Ao chamarem pelo gerente do estabelecimento, um funcionário se apresentou às clientes, ouviu a história completa e, frio, argumentou: “Mas só tinha uma mulher dentro do banheiro?”. Revoltada, a vítima retrucou: “O que interessa se tinha uma, duas, três? Por que isso importa?”
Pressionado e acuado por outros clientes que estavam no local, o garçom acabou fornecendo os quatro números que davam acesso ao seu aparelho celular. A suspeita acabara de ser confirmada: lá estava o vídeo registrando todos os movimentos de uma das clientes dentro do banheiro do bar.
A polícia foi chamada, e o acusado foi levado junto com a vítima e as amigas para a 15ª DP da Gávea, onde o caso foi registrado.
ATUALIZAÇÃO
Nesta segunda (13), VEJA RIO entrou em contato com duas das vítimas, A. e B., que pediram para permanecer anônimas: “Quando a polícia chegou ao bar, queriam levar todo mundo junto na mesma viatura, nós e o garçom. Dissemos que não fazia sentido, não iríamos com aquele cara. Ligamos para o nosso advogado e fomos com ele de carro para a 15ª DP”, conta A..
As duas mulheres, mais uma testemunha, chegaram à delegacia por volta das 23h30. “Pedi para sermos atendidas por uma policial mulher mas, infelizmente, não havia nenhuma. Não tinha nem delegado lá, um absurdo em pleno sábado no Baixo Gávea. Isso é incompreensível, inaceitável. E ainda tivemos que esperar para dar o nosso depoimento numa sala junto com o garçom. Ficamos bastante desapontadas”.

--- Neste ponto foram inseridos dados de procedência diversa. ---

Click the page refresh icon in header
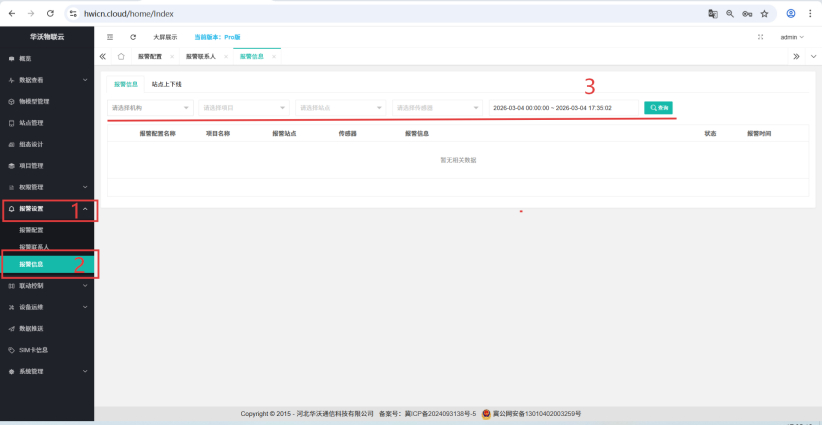pyautogui.click(x=133, y=37)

A. conta ainda que só teve coragem de procurar a polícia por estar acompanhada das amigas, uma delas igualmente vítima. “É tudo muito constrangedor. Era mais fácil pegar o celular da mão do funcionário e destruir o aparelho, mas estamos fazendo o nosso dever cívico de denunciar. Espero que ele vá preso, mas tudo depende do julgamento do caso e dos antecedentes criminais dele. Talvez só tenha que pagar cesta básica”, lamenta a moça, que deixou a delegacia por volta das 4 da manhã com as amigas.
O celular do garçom, que vai responder em liberdade à contravenção penal de importunação ofensiva ao pudor, foi apreendido para perícia à revelia de B., a segunda vítima. “Estou me sentindo péssima, com ódio, não consigo parar de pensar no episódio. Fica um machucado, um trauma, estou me sentindo invadida. E agora todos os policiais também vão me ver no banheiro do bar, isso é horrível”, desabafa. Procurado, o delegado da 15ª DP não foi encontrado.
O funcionário do estabelecimento não apareceu mais para dar expediente na casa, nem para buscar seu pagamento. Segundo o gerente Edvaldo Souza, do turno da noite, o garçom era temporário. Ele só havia sido contratado para aquela noite, a fim de reforçar a equipe por causa de uma festa junina na Praça Pio XI, nas redondezas. “Não fui eu que o contratei, eu não o conhecia, então não sei te dizer quais eram as referências dele”, disse Souza a VEJA RIO. “A gente nunca reparou que tinha uma fresta em cima da porta do banheiro feminino”, completou, apressando-se em desligar o telefone.